BRIEF: Lines to restate from the data below: from the one containing "Click order code 47085796 link" to the one containing "Task: Click the", both included. Give them again exactly, and only them.

TASK INPUTS:
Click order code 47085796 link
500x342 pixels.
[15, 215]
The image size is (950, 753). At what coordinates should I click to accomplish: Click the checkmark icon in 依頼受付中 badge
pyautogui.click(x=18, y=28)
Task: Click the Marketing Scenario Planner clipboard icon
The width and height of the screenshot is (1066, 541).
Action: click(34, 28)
==
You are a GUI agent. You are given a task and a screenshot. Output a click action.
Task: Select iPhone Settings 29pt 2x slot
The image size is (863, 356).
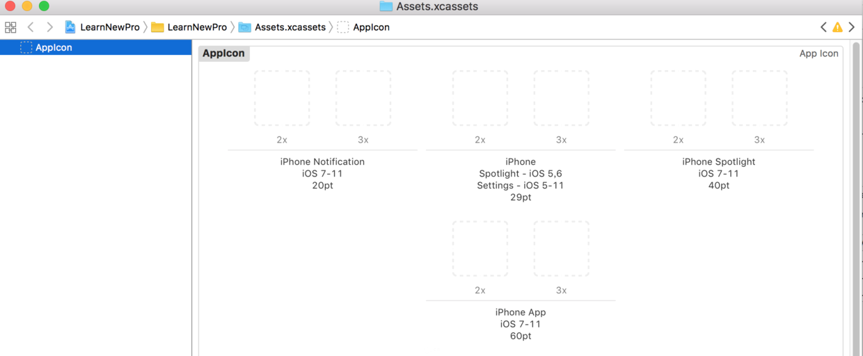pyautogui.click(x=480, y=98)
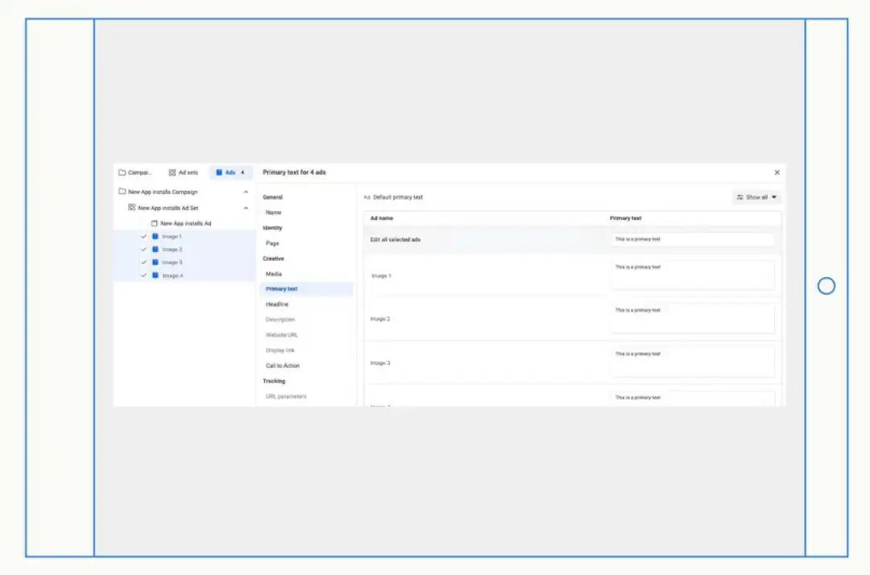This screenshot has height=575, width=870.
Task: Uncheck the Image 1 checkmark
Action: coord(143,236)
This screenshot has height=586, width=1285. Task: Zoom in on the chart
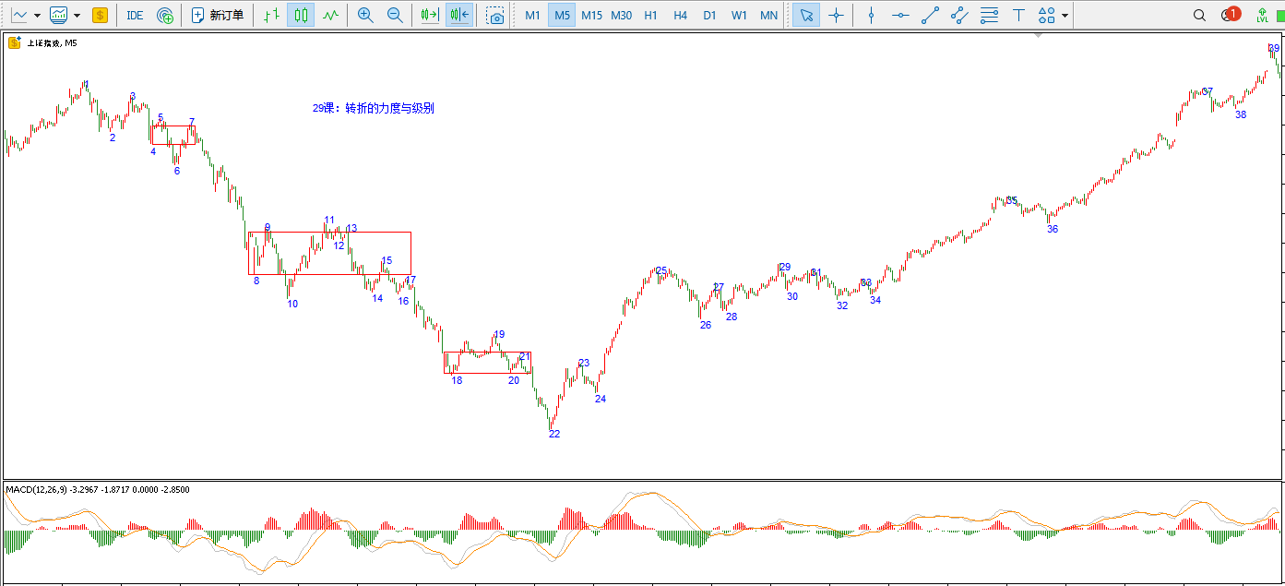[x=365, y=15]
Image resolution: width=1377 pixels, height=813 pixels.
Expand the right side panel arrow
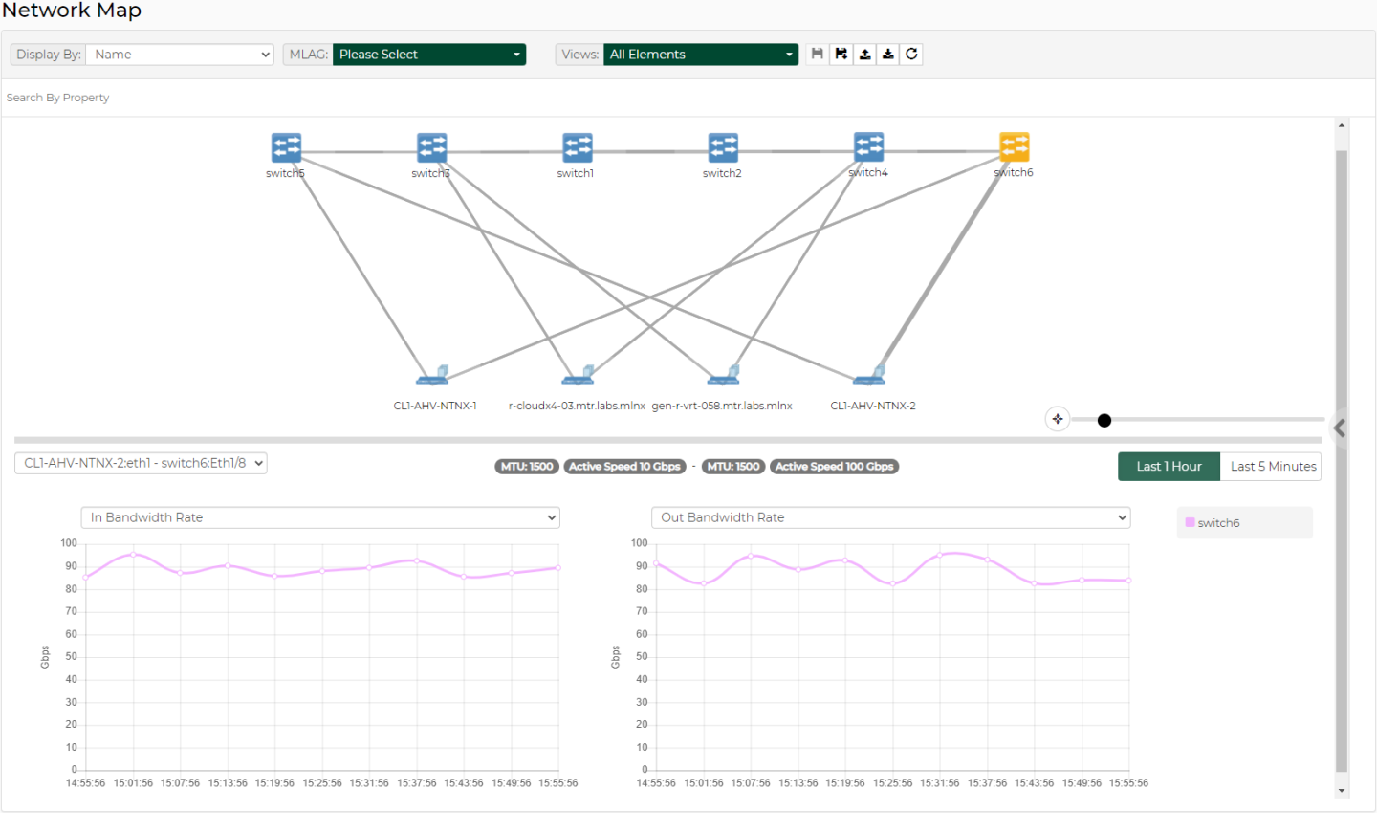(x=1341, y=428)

ANSWER SECTION:
Click order code 47085796 link
500x342 pixels.
[15, 215]
The image size is (950, 753). At what coordinates should I click to accomplish: Click the checkmark icon in 依頼受付中 badge
pyautogui.click(x=18, y=28)
Task: Click the Marketing Scenario Planner clipboard icon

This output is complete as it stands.